*** Dataset records Section Begins ***

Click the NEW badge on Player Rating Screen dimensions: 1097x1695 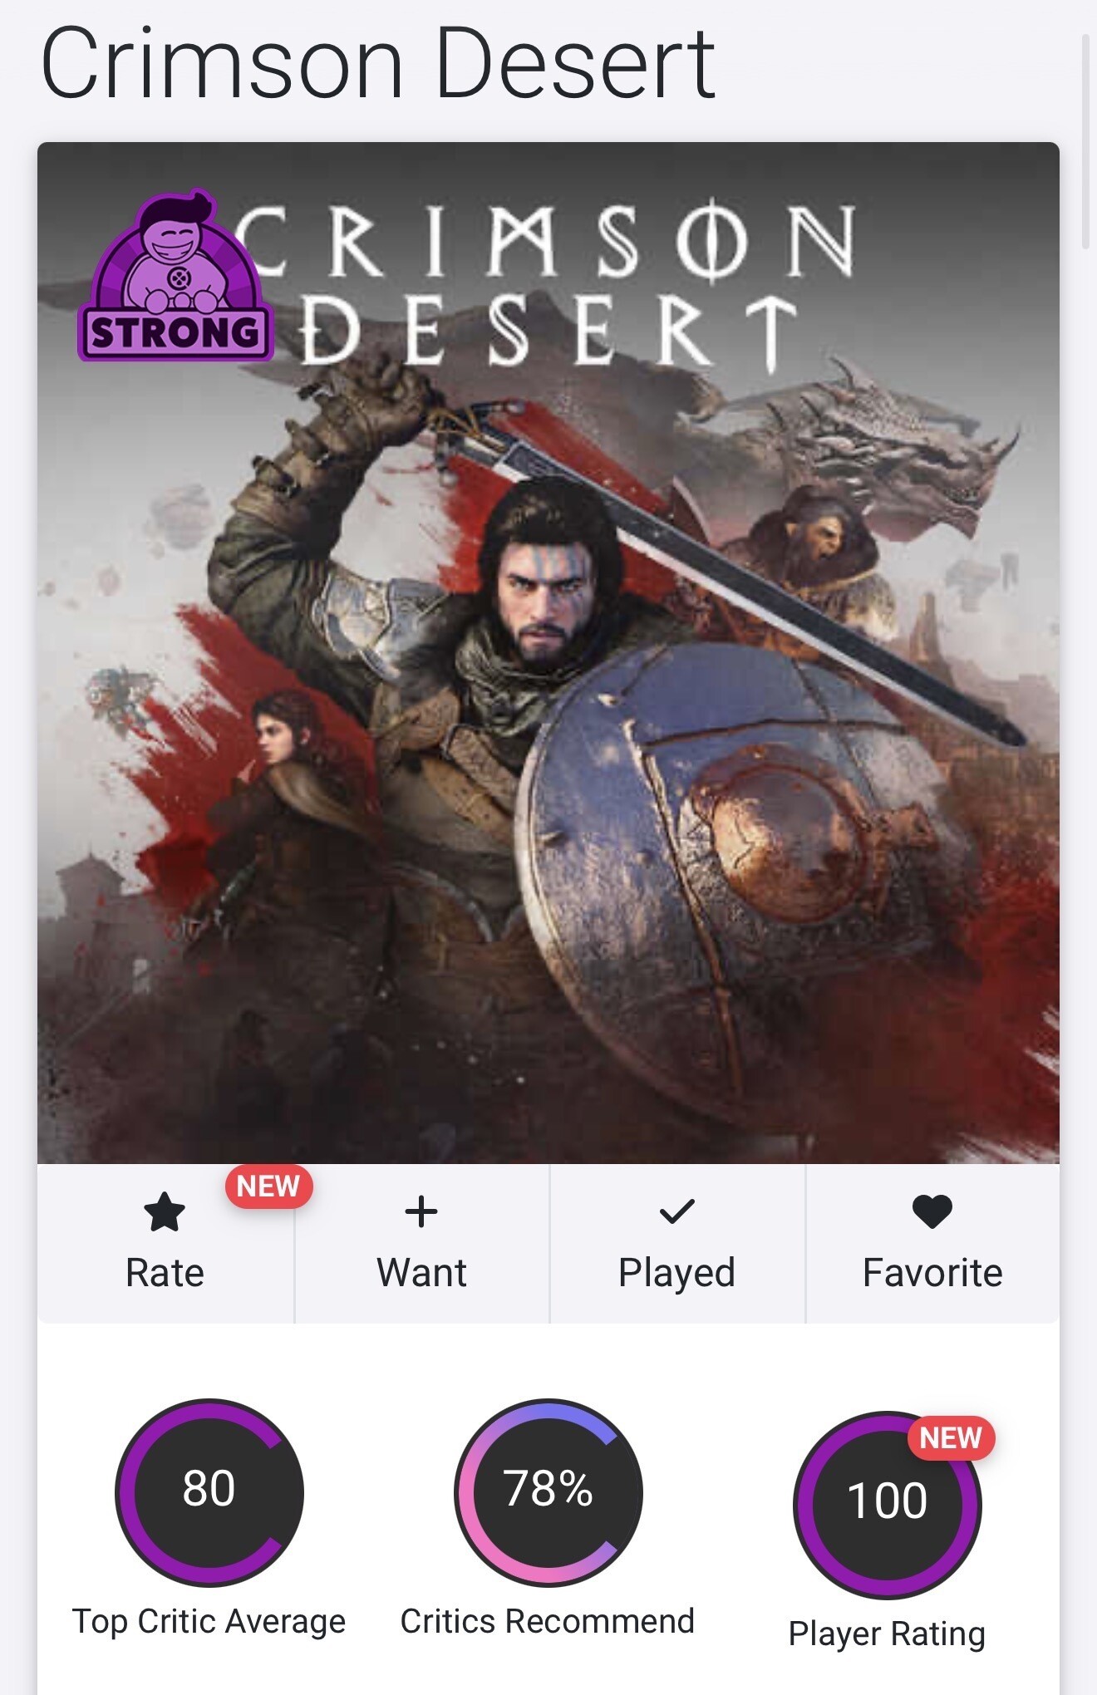point(951,1437)
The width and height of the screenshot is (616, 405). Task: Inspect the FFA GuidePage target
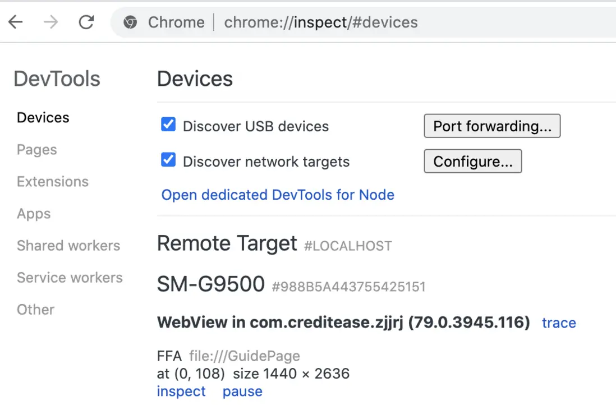(181, 392)
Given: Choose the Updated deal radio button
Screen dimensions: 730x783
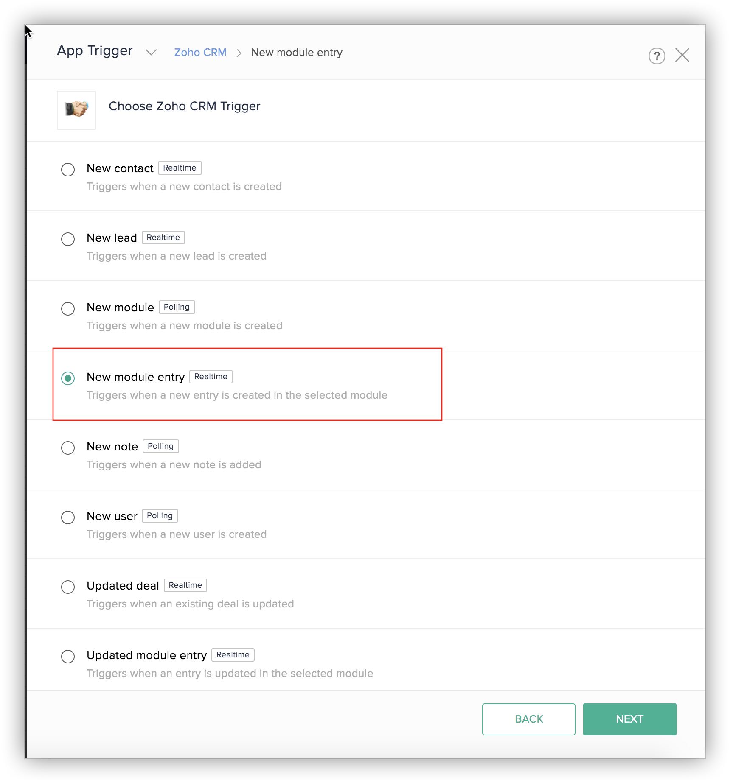Looking at the screenshot, I should point(68,587).
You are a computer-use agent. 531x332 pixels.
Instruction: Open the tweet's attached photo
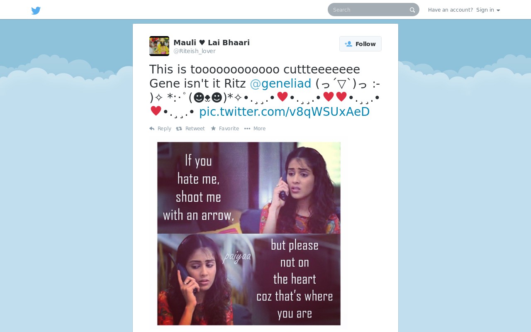coord(248,234)
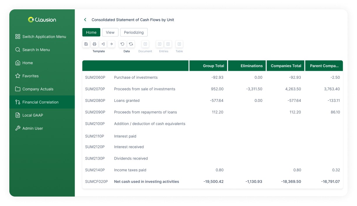Select the Net cash used in investing activities row

tap(146, 181)
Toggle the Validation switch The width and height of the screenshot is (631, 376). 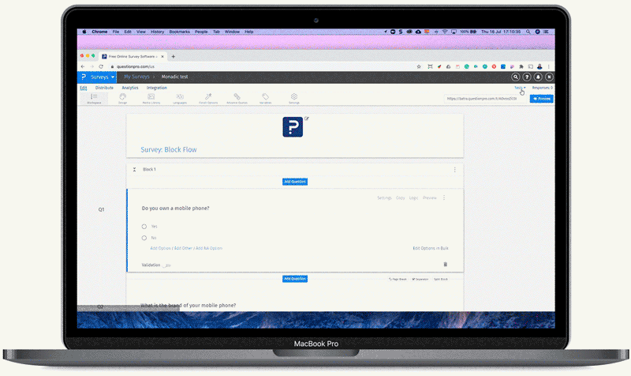point(166,265)
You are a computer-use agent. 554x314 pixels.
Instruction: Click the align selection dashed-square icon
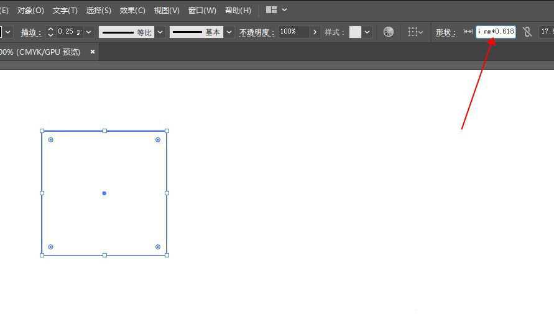pyautogui.click(x=413, y=32)
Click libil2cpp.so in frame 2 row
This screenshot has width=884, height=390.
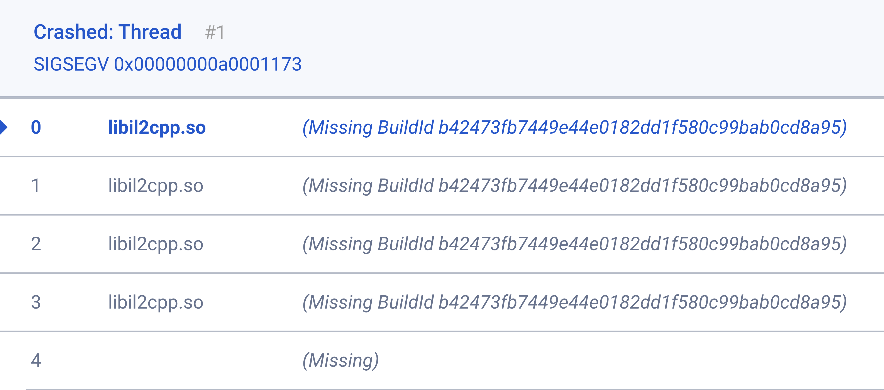tap(156, 244)
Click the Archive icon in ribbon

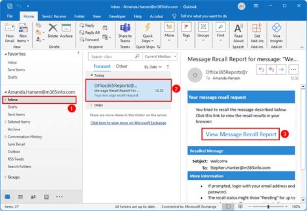(66, 31)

*** Dataset records Section Ends ***

Activity
Start at the line that contains "Instruction: Click the" and retype every line through the end of the entries above, both ends included. Exclude all pictures.

Response box
Instruction: Click the align selection dashed-square icon
pyautogui.click(x=413, y=32)
Click libil2cpp.so in frame 2 row
This screenshot has width=884, height=390.
tap(156, 244)
Click the Archive icon in ribbon

(66, 31)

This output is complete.